EEHV-HD is fundamentally a disease of the microvasculature. The exclusive tropism of EEHV for capillary endothelial cells, confirmed through RNAscope in situ hybridization demonstrating viral nucleic acid within endothelial nuclei of the heart, liver, tongue, and other organs [4, 54], initiates a cascade of vascular injury, exposure of subendothelial collagen, platelet activation, and consumption. The resultant disseminated intravascular coagulation (DIC) is now recognized as a central pathophysiological driver of mortality. Perrin et al. (2021) provided the most substantive evidence to date, demonstrating microthrombi in 63% of 27 European EEHV-HD fatalities across multiple organs, including the lungs, and correlating these findings with widespread hemorrhage and the thrombocytopenia consistently documented in clinical cases [30]. Guntawang et al. (2021) further elucidated the molecular mechanisms, demonstrating increased immunolabeling of platelet endothelial cell adhesion molecule-1 (PECAM-1) and von Willebrand factor (vWF) in injured vessels, alongside significant upregulation of pro-inflammatory cytokine mRNA, supporting a model of systemic inflammation driving vascular disruption and consumptive coagulopathy [9].

The therapeutic implication is profound: antiviral drugs alone are insufficient. Supportive interventions targeting the hemostatic derangement are arguably equally critical. Fresh-frozen plasma (FFP) transfusion has emerged as a mainstay of supportive care, providing replacement of consumed clotting factors, fibrinogen, and natural anticoagulants. Thitaram et al. (2026) systematically evaluated the biochemical stability of Asian elephant FFP stored at −20°C, demonstrating that fibrinogen concentrations remained stable for up to 12 months, and although factor VIII activity declined by 16% after 12 months, values remained within clinically acceptable ranges [72]. Importantly, IgG and albumin concentrations increased during storage due to cryoconcentration, suggesting that stored plasma retains immunological and oncotic benefits [72]. These findings provide crucial evidence supporting the establishment of regional plasma banks, enabling immediate access to compatible blood products during emergencies without the logistical delays of donor recruitment and processing.

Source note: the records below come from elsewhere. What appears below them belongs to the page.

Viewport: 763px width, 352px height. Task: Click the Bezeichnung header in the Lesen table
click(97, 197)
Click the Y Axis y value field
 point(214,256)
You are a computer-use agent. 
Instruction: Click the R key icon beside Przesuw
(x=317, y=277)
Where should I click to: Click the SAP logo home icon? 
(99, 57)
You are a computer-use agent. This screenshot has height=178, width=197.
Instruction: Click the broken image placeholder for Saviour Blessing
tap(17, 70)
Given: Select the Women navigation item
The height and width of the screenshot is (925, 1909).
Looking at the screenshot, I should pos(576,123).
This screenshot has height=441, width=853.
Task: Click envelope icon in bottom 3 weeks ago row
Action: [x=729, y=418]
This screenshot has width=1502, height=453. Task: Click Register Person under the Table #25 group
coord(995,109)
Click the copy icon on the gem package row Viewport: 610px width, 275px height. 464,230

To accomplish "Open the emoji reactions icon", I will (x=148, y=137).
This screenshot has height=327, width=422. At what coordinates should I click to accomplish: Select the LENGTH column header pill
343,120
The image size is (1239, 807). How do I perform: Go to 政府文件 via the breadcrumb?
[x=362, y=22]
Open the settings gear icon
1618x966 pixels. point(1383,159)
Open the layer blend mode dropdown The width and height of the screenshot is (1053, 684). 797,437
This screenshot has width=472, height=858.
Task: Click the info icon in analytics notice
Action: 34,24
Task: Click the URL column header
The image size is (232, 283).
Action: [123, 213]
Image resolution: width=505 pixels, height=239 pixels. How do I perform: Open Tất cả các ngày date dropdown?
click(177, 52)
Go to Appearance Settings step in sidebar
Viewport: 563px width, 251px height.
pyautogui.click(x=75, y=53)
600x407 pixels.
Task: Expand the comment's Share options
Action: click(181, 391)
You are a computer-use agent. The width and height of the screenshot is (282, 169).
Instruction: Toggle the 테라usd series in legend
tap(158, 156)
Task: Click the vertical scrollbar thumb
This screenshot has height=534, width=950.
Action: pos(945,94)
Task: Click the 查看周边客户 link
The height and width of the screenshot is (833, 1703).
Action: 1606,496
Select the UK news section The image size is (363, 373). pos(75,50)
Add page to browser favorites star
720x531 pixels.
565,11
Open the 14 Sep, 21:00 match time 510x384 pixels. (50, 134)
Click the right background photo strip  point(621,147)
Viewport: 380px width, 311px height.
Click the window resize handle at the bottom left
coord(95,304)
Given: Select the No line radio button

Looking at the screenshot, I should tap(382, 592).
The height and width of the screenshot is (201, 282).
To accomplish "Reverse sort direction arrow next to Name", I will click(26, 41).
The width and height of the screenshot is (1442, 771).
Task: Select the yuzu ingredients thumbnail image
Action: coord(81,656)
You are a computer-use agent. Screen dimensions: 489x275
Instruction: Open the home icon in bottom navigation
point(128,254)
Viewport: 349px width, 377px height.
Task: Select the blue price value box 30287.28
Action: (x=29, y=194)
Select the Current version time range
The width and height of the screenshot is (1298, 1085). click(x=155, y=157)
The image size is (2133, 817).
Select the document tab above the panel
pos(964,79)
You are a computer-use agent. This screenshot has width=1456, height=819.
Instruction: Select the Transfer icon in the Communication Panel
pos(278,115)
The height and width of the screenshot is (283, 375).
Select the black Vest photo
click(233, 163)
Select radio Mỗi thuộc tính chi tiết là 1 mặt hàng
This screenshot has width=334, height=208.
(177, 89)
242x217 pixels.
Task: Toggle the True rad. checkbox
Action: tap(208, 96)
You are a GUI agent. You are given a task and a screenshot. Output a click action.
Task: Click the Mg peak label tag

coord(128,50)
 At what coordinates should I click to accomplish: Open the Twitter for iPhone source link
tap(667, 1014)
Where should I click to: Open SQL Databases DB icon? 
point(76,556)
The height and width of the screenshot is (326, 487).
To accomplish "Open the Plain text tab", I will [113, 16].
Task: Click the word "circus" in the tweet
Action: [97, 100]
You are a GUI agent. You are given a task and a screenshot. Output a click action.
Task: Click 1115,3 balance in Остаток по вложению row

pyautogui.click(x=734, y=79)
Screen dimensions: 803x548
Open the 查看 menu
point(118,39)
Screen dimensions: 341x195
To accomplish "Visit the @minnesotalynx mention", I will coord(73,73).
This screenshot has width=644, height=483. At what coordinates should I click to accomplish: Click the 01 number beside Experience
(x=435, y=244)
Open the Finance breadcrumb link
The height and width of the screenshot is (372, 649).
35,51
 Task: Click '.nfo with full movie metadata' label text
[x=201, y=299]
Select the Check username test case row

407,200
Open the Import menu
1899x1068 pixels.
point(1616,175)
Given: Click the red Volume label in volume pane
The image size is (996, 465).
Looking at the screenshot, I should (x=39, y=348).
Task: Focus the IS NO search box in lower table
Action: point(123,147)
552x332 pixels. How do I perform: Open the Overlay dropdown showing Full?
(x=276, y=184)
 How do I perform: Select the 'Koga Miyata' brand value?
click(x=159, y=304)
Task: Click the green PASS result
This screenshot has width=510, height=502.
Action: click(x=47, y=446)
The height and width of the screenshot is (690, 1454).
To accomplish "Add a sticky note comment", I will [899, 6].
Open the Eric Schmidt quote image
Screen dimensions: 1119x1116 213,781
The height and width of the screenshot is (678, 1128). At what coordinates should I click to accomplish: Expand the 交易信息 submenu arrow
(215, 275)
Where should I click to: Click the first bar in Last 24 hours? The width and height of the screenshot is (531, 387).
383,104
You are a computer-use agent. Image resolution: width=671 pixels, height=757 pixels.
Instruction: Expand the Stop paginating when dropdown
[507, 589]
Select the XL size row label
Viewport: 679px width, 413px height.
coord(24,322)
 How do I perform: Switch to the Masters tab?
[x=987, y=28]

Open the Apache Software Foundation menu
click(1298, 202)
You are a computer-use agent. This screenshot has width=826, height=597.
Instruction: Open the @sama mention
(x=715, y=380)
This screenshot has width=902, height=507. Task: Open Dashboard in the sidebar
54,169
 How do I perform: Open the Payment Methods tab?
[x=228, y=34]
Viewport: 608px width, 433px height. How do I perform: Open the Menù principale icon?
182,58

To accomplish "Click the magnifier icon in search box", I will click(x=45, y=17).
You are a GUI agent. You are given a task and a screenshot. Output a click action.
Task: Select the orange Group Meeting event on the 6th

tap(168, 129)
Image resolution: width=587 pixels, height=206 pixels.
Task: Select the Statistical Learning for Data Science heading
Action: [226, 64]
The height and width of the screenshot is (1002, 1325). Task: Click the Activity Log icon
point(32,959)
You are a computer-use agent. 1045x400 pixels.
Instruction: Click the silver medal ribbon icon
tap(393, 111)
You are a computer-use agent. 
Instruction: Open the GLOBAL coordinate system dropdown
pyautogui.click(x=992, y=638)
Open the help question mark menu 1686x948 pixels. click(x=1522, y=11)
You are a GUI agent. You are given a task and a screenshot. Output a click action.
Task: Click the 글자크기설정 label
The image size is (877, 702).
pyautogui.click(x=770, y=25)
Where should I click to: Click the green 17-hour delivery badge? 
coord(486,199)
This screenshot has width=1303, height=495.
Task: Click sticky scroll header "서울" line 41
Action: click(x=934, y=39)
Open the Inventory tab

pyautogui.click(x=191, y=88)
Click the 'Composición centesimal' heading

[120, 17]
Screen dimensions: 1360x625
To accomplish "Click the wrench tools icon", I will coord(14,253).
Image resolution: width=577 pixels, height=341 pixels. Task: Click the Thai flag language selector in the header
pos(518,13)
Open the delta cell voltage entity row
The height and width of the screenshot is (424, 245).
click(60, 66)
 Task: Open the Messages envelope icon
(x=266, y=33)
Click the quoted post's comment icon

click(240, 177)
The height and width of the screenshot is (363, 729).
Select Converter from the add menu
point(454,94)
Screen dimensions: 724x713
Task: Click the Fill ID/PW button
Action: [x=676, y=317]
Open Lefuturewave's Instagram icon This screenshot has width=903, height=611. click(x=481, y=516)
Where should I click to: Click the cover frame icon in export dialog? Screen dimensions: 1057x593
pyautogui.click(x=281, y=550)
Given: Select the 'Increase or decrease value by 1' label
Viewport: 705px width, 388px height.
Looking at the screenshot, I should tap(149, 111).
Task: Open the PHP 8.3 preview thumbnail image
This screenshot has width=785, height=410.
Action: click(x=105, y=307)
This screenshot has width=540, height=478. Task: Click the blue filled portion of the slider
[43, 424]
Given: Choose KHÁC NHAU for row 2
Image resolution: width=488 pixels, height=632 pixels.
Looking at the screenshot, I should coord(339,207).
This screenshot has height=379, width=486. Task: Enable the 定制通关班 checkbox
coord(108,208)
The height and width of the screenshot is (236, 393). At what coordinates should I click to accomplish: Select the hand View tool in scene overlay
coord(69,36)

Beyond plasma, specific anti-fibrinolytic and pro-hemostatic agents are gaining consideration. Iyer et al. (2022) reported the successful use of aminocaproic acid, an inhibitor of plasminogen activation, in a severe EEHV-1A case, with thromboelastography demonstrating hypofibrinolysis following drug administration compared to healthy controls [65]. This suggests that hyperfibrinolysis may contribute to the hemorrhagic diathesis and that its inhibition could be beneficial. Additionally, the use of mesenchymal stem cells harvested from elephant umbilical tissue was explored in the same case as a novel approach to support endothelial repair, though this remains highly experimental [65]. The development and validation of an overt DIC scoring system for juvenile elephants, as recently advanced by Bercier et al. (2025) with the establishment of reference intervals for D-dimer, fibrinogen, and platelet counts [1], will be instrumental in objectively guiding the intensity of hemostatic support and monitoring treatment response.

Anti-Inflammatory and Immunomodulatory Strategies

The recognition that EEHV-HD pathophysiology involves a profound dysregulated host inflammatory response has opened new therapeutic avenues. Hoornweg et al. (2025) provided compelling evidence of significantly elevated mRNA levels of IFN-γ, IL-6, and IL-10 in blood and tissues with high viral loads (heart, liver) from fatal EEHV-HD cases, proposing that a pathogen-induced cytokine storm underlies the transition from controlled viremia to fatal systemic disease [19]. This is consistent with earlier findings of severe acute systemic inflammation in the absence of bacterial infection, observed in 27 European fatalities [30]. These data support the investigation of anti-inflammatory therapies to temper the immunological firestorm.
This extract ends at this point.